INSTRUCTIONS FOR THE TASK. An image-free, word-for-word version of the records below is to be returned.

ENTRIES PROVIDED.
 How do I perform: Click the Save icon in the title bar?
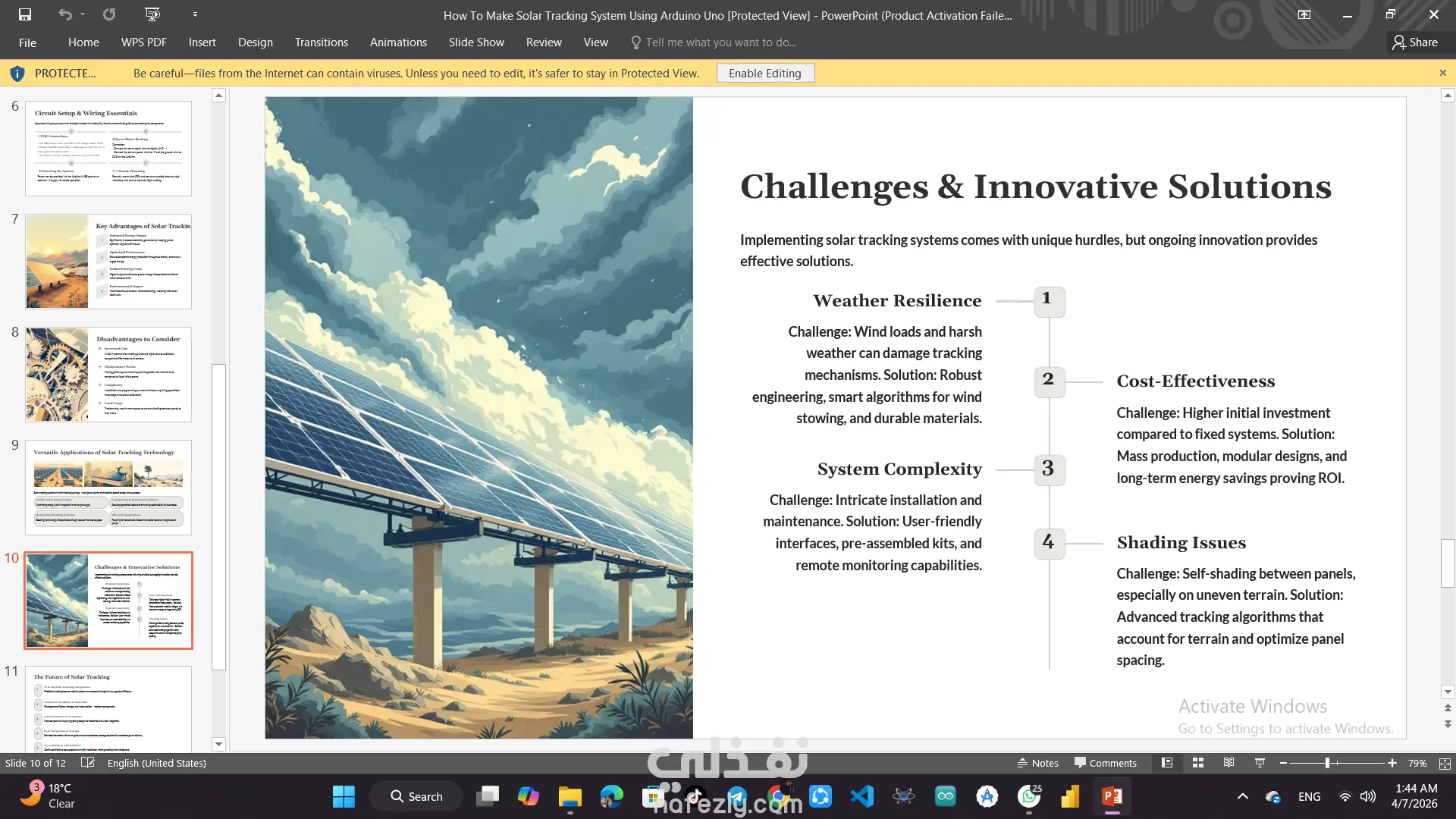25,14
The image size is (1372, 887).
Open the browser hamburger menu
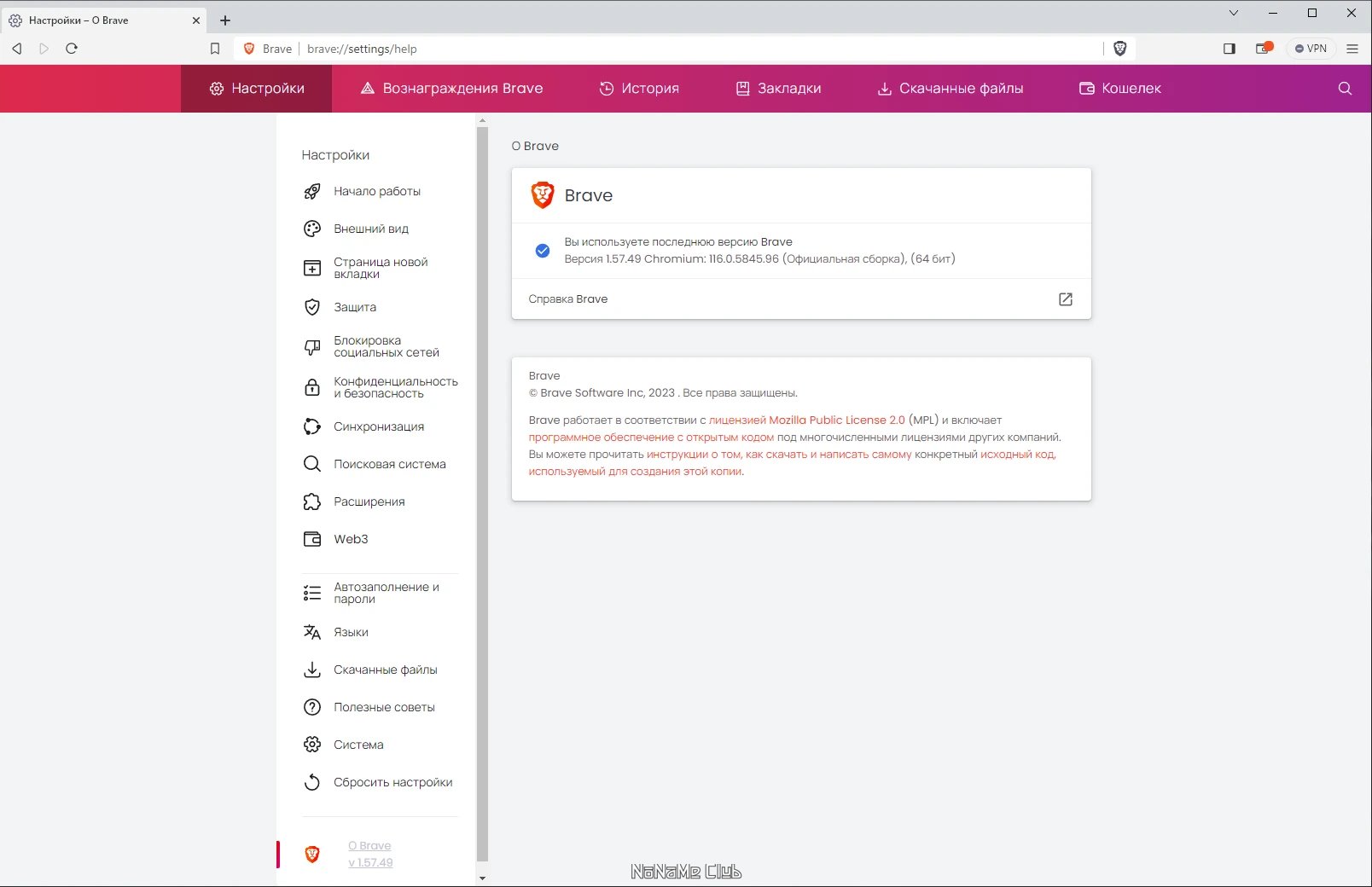tap(1352, 49)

RESPONSE TO THIS EXERCISE.
 How do I perform: Click the Save icon in the title bar?
25,14
The image size is (1372, 887).
Open the browser hamburger menu
tap(1352, 49)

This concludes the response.